XML 50 R11.htm IDEA: XBRL DOCUMENT v3.2.0.727
Demand Loans
12 Months Ended
Dec. 31, 2014
Debt Disclosure [Abstract]  
Demand Loans


5. Demand Loans


In April 2012, the Company received an unsecured loan of $2,500 from an individual and repaid the loan, with interest at 8%, in May 2012.


In July 2012, the Company received an unsecured loan of $5,800 from an individual. The loan bears interest at 8% and is payable on demand. The loan was used to finance the Company’s working capital requirements. Additionally, the Company granted warrants to purchase 5,800 shares of common stock of the Company at $0.06 per share to this individual. The warrants expire in five years. A financing cost of approximately $200, representing the fair value of the warrants, was charged to income in the third quarter of 2012. The fair value of the warrants was determined using the Black-Scholes pricing model with the following assumptions: expected life-5 years; interest rate-.64%; expected volatility based on the Company’s historical volatility-108%; and dividend yield-0.


In July 2012, the Company received an unsecured loan of $3,000 from an individual. The loan bears interest at 8% and is payable on demand. The loan was used to finance the Company’s working capital requirements. Additionally, the Company granted warrants to purchase 3,000 shares of common stock of the Company at $0.06 per share to this individual. The warrants expire in five years. A financing cost of approximately $100, representing the fair value of the warrants, was charged to income in the third quarter of 2012. The fair value of the warrants was determined using the Black-Scholes pricing model with the following assumptions: expected life-5 years; interest rate-.60%; expected volatility based on the Company’s historical volatility-108%; and dividend yield-0.

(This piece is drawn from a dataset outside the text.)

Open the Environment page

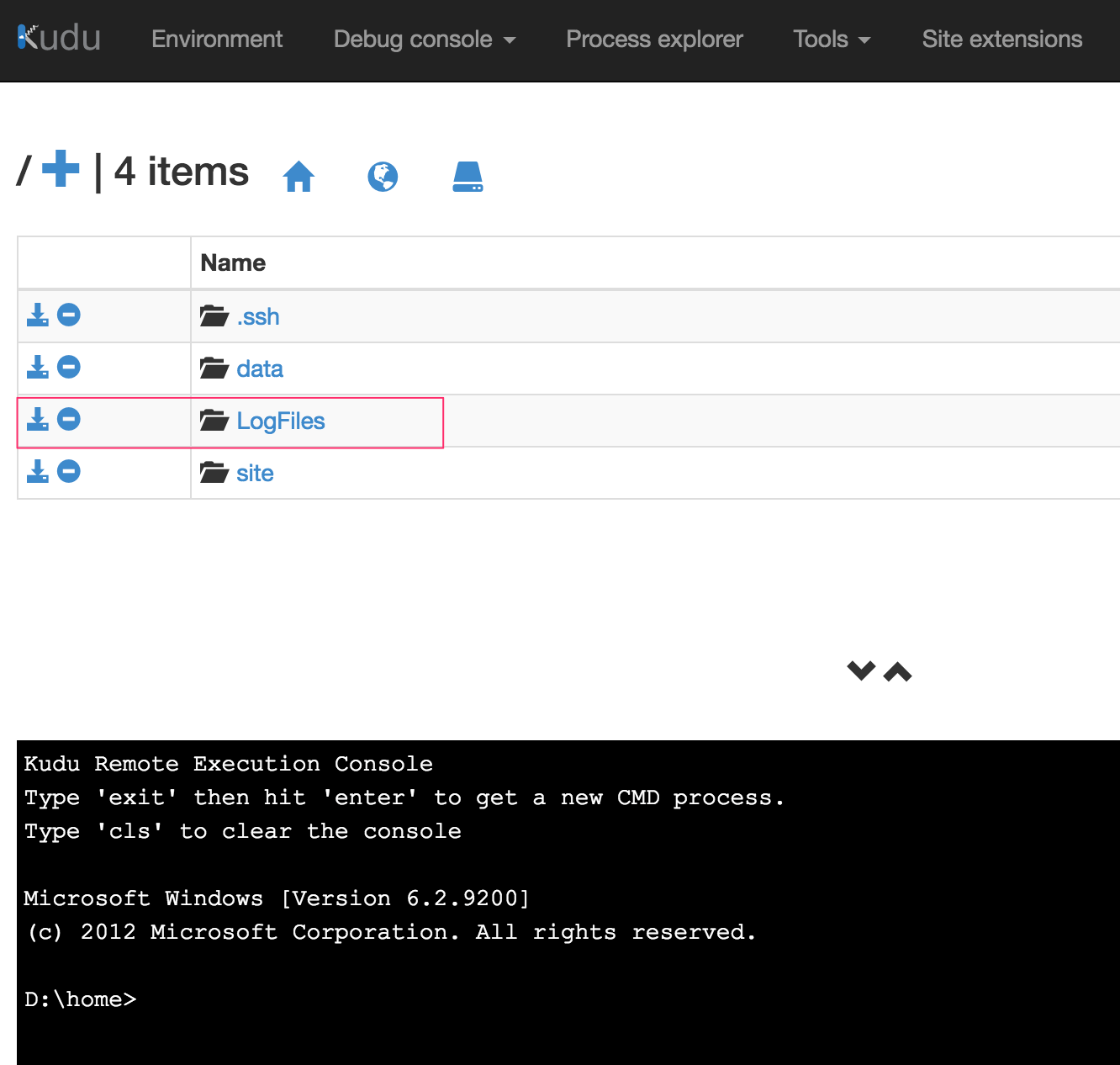pos(217,40)
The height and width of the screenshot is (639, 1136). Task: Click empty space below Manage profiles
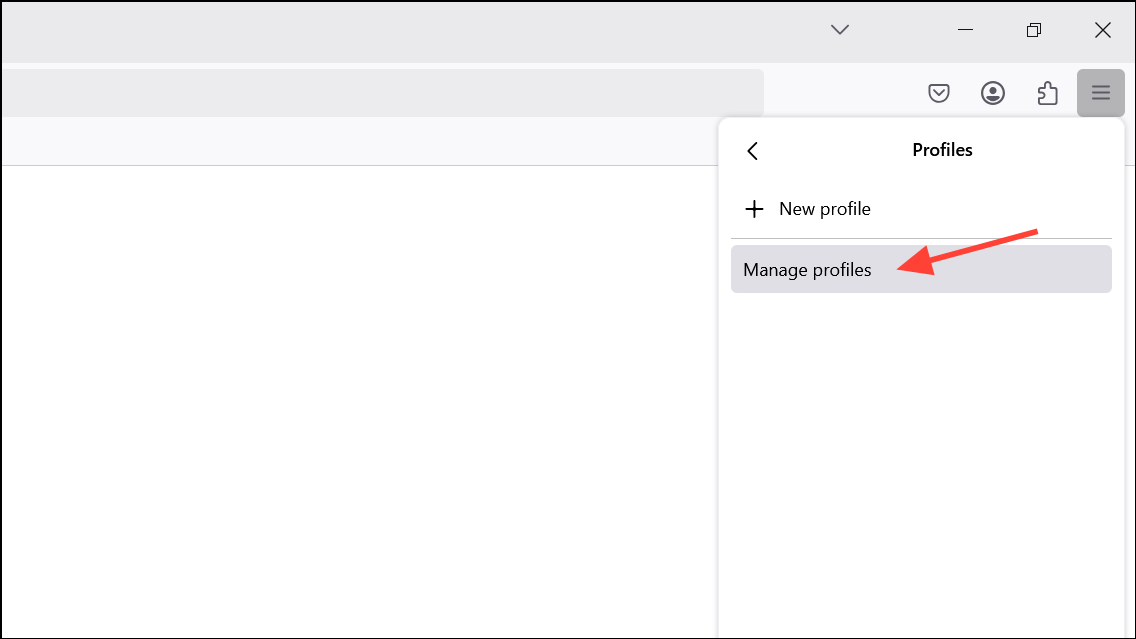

In August 2012, the Company received an unsecured loan of $3,500 from an individual. The loan bears interest at 8% and is payable on demand. The loan was used to finance the Company’s working capital requirements. Additionally, the Company granted warrants to purchase 3,500 shares of common stock of the Company at $0.07 per share to this individual. The warrants expire in five years. A financing cost of approximately $100, representing the fair value of the warrants, was charged to income in the third quarter of 2012. The fair value of the warrants was determined using the Black-Scholes pricing model with the following assumptions: expected life-5 years; interest rate-.61%; expected volatility based on the Company’s historical volatility-108%; and dividend yield-0.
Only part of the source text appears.